Persecution of whistle-blowers, threat to anti-corruption fight – NGO

Persecution of whistle-blowers, threat to anti-corruption fight – NGO

Mr Chido Onumah, Coordinator, African Centre for Media and Information Literacy (AFRICMIL), a Non-Governmental Organisation (NGO), on Wednesday said persecution of whistle-blowers by agents of state was a threat to anti-corruption fight.

Onumah said in a statement in Abuja that the victimization was also threatening the effectiveness of the whistle-blower policy introduced by the government to curb endemic corruption in the Nigeria.


He said at least two whistle-blowers in the public service, who were unjustly sacked for exposing financial fraud but were later recalled, were currently facing a fresh round of persecution in the service.

According to him, this time the victimisation is in form of withheld salaries.

“It is most disturbing that citizens who, at the risk of their personal safety, decided to heed the call of the government to blow the whistle on improper behaviour in the society are being punished.

“This is in spite of promises for their safety and protection.
“Abominable reprisals are continually being visited on whistle-blowers in a manner that endangers whistle-blowing as a tool for reducing corruption in the country. ‘’

Onumah said that this was the case with Mr Ntia Thompson, an Assistant Director in the SERVICOM unit of the Department of Technical Cooperation in Africa, in the Ministry of Foreign Affairs.

He said Thompson who later sought transfer to the Ministry of Budget and National Planning and Aaron Kaase of the Press Unit of Police Service Commission had been denied their salaries since they were reinstated.

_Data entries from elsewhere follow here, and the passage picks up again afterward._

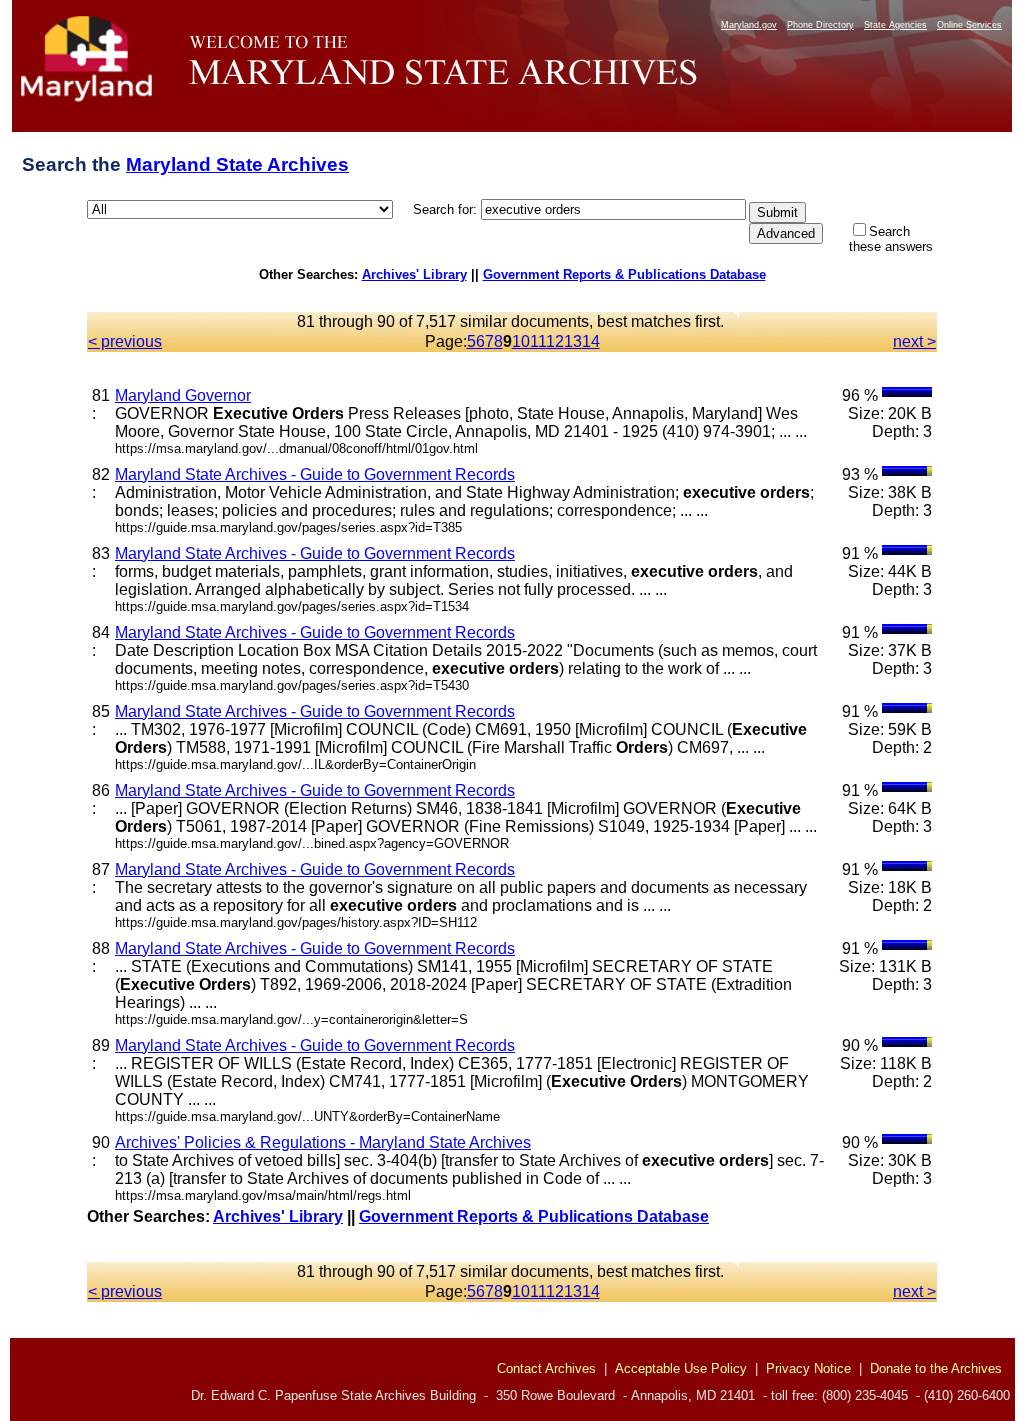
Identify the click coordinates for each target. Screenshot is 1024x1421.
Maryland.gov (749, 25)
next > (914, 341)
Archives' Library (414, 274)
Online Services (969, 25)
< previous (125, 341)
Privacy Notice (808, 1368)
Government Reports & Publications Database (624, 274)
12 (555, 341)
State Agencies (895, 25)
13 (573, 341)
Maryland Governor (183, 395)
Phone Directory (820, 25)
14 (591, 341)
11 (538, 341)
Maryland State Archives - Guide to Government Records (315, 474)
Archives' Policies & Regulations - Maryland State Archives (323, 1142)
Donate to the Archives (936, 1368)
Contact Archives (546, 1368)
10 (521, 341)
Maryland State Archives (237, 164)
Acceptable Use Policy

“For instance, as soon as Thompson who was sacked in December, 2016 for reporting fraud totalling 229, 000 dollars was reinstated in July, 2017, he was redeployed to the library just to frustrate him.
“The emotional setback resulting from that made him ask for transfer to another government office.
“As we speak, he has yet to be paid seven months’ salary, from December, 2016 to July, 2017.
“Kaase, who got a court judgment reinstating him in November, 2017 but was not called back until March, 2018, has not been paid for three years now.
“He was suspended without pay in May, 2015 for reporting that the Chairman of the Commission, Mike Okiro, was involved in a fraud of N275.5 million in the commission,” he said.

Onumah said that Kaase was also being harassed with a trumped-up charge of visa scam in which he was being falsely accused of collecting N1 million to procure U.S. visa for somebody but failed to do so.

He said that clearly, this allegation was manufactured by those whom he had accused of fraud so as to intimidate and shut him up.
He added that although two different courts had discharged and acquitted Kaase for “lack of diligent prosecution and lack of evidence to prosecute the case, respectively’’, his tormentors had refused to back off.

The group’s coordinator said that if the unfortunate development was not quickly checked, whistle-blowing would suffer, adding that it would badly affect the anti-corruption fight.

He stated that unless Nigerians remained committed to sustaining the confidence of whistle-blowers by ensuring their full protection, whistle-blowing would not deliver the expected result.

He said that to save the situation, there should be prompt intervention of the Attorney-General of the Federation and Minister of Justice, to rescue the patriotic Nigerians and save the lofty policy.

Onumah also urged the Economic and Financial Crimes Commission (EFCC) to expedite action on the allegations raised by the two whistle-blowers.